O’na olan imanımızı,marifetimizi,muhabbetimizi,ihlasımızı,Salih amellerimizi vesile yaparak O’ndan istemeliyiz.
“Rabbiniz şöyle dedi: “Bana dua edin, duânıza cevap vereyim.”
“Kullarım, beni senden sorarlarsa, (bilsinler ki), gerçekten ben (onlara çok) yakınım. Bana dua edince, dua edenin duasına cevap veririm.”
Efendimiz hadislerinde;dua ibadettir,dua ibadetin özüdür,buyurmaktadırlar.
*Allahın sevdiği bir kişiye hitaben;Kalk bizim için dua et,deyip ondan dua taleb etmekte bir sakınca yoktur.
Peygamberimizin ve Hz:Ömerin Hz.Abbas için söyledikleri uygulamada da görmekteyiz.
“Eğer onlar kendilerine zulmettikleri zaman sana gelseler de Allah’tan günahlarının bağışlamasını dileseler ve Peygamber de onlara bağışlama dileseydi, elbette Allah’ı tövbeleri çok kabul edici ve çok merhametli bulacaklardı.”
Burada peygamberin istediği ile Allahın kabulü birbirini tamamlamaktadır.Zira peygamber muhal ve imkânsız olan bir şeyi Allahtan taleb etmez ve Allah adına onu yapmaz.
Tıpkı müşrik olarak ölmüş bir kimsenin affı gibi.Veya Amcası Ebu Talibin iman etmemesi gibi.
Sahabeler bir çok defa rasulullaha gelmiş ve O’ndan kendileri için dua talebinde bulunmuş ve bir çoğu da kabul olmuştur.
*Tevessülde her önüne gelene şirk demek,akıl zafiyetinden ileri gelir.Zira en zor bir şey varsa,oda o kişinin müşrik olduğunu rahatça söylemektir.
Çünkü şirklikle ittiham edilen kişi eğer gerçekten o durumda değilse,o ifade söyleyene döner,o müşrik duruma düşmüş olur.
* “İki gözü a’ma bir kimse gelip, ya Resulallah, Allahü teâlâya dua et, gözlerim açılsın dedi. (Kusursuz bir abdest al! Sonra Ya Rabbi! Sana yalvarıyorum. Sevgili Peygamberin Muhammed aleyhisselamı araya koyarak, senden istiyorum. Ey çok sevdiğim Peygamberim Muhammed aleyhisselam! Seni vesile ederek, Rabbime yalvarıyorum. Senin hatırın için kabul etmesini istiyorum. Ya Rabbi! Bu yüce Peygamberi bana şefaatçi eyle! Onun hürmetine duamı kabul et!) duasını okumasını buyurdu. Adam, abdest alıp dua etti. Hemen gözleri açıldı.”

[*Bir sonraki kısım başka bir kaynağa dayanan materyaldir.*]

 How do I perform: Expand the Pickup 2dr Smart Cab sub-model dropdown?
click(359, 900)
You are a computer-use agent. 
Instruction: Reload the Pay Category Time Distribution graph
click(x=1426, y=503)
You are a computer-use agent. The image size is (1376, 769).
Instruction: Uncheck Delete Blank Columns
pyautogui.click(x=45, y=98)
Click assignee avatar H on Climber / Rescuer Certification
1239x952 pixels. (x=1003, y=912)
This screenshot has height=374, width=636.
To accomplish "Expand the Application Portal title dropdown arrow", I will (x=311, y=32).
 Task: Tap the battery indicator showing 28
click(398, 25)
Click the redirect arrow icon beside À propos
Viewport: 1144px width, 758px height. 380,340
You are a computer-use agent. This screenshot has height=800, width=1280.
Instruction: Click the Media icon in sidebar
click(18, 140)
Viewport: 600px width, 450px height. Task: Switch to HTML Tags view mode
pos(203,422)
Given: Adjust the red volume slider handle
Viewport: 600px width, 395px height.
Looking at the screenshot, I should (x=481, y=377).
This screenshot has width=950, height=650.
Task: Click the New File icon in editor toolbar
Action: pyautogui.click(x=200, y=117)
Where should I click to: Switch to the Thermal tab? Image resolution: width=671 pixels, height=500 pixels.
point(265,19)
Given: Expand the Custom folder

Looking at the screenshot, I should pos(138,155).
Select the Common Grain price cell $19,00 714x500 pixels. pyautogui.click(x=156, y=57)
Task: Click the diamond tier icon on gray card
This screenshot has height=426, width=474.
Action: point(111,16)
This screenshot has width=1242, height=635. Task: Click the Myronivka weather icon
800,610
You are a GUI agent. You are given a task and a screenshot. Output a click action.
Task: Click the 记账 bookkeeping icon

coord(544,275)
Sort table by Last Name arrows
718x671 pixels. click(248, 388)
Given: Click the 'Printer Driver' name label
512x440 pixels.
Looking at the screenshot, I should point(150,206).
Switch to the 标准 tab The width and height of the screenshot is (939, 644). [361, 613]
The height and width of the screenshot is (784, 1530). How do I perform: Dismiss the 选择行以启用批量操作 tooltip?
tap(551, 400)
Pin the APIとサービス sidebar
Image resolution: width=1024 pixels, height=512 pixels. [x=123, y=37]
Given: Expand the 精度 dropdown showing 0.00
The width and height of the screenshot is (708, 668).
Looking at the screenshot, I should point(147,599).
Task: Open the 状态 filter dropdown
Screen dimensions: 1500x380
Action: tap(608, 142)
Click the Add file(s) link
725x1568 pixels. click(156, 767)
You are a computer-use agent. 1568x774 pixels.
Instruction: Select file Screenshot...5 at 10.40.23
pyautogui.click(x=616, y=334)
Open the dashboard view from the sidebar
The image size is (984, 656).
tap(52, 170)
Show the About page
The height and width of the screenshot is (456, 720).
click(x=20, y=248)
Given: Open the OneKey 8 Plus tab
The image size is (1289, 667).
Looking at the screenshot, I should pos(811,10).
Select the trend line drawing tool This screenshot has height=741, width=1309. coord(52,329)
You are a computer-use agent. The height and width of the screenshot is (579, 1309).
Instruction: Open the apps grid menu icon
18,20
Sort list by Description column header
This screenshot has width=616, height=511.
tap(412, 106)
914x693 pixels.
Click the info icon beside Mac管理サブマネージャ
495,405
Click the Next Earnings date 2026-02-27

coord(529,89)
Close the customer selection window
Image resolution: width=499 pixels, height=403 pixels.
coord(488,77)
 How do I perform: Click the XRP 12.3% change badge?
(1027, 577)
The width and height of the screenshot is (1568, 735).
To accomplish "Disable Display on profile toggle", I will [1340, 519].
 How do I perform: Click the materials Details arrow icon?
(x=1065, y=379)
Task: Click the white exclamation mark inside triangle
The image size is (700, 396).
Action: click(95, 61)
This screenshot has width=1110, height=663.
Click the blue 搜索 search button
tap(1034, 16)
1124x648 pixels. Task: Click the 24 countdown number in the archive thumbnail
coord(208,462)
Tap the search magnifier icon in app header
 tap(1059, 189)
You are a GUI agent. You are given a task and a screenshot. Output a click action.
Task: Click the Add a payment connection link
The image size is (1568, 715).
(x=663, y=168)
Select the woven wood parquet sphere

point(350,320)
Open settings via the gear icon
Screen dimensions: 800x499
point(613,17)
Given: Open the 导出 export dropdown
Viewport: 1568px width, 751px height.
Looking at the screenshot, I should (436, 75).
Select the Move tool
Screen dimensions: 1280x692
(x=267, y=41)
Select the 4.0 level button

“İbnu Abbas (radiyallahu anhuma) anlatıyor: “Resulullah (aleyhissalatu vesselam)’ı işittim, diyordu ki:
“Bir müslüman ölür, cenaze namazına Allah’a şirk koşmayan kırk kişi katılırsa, Allah, bunların onun hakkındaki şefaatini mutlaka kabul eder.”
*Neye,nasıl ve ne şekilde dua edilmeyeceği ve istenilmeyeceğini rabbimiz şöyle belirtmektedir:
“Allah’ı bırakıp da sana ne fayda ve ne de zarar verebilecek olan şeylere yalvarma. Eğer böyle yaparsan, şüphesiz ki sen zâlimlerden olursun.”
Burada zaten Allah’ı bırakmış bir kimsenin durumu nazara verilmektedir.
“Öyle ise sakın Allah ile beraber başka bir ilâha yalvarma, sonra azaba uğratılanlardan olursun!”
Burada da müşrikler gibi,Allah’a eş ve ortak koşmuş olan kimselerin isteyişleri bildirilmektedir.
“Kim, hakkında hiçbir delili olmadığı hâlde Allah ile birlikte başka bir ilâha taparsa, onun hesabı ancak Rabbi katındadır. Şüphesiz kâfirler asla kurtuluşa eremezler.”
Burada kâfirlerin yapacakları şeylerin faydasız olduğu açıkça belirtilmektedir.
“Yahut kendisine dua ettiği zaman zorda kalmışa cevap veren ve başa gelen kötülüğü kaldıran, sizi yeryüzünün halifeleri kılan mı? Allah ile birlikte başka ilâh mı var!? Ne kadar az düşünüyorsunuz!”
İslâmda tevhid esastır,ifrat ve tefritten sakınılmalıdır.
Not:Bu eser Arapça ‘Et-Tevessülül Meşru’ vet-Tevessülül Memnu’ – adlı Abdulaziz bin Abdullah bin Bâz ve M.bin Salih el-Useymin tarafından yazılan eserden özetlenmiştir.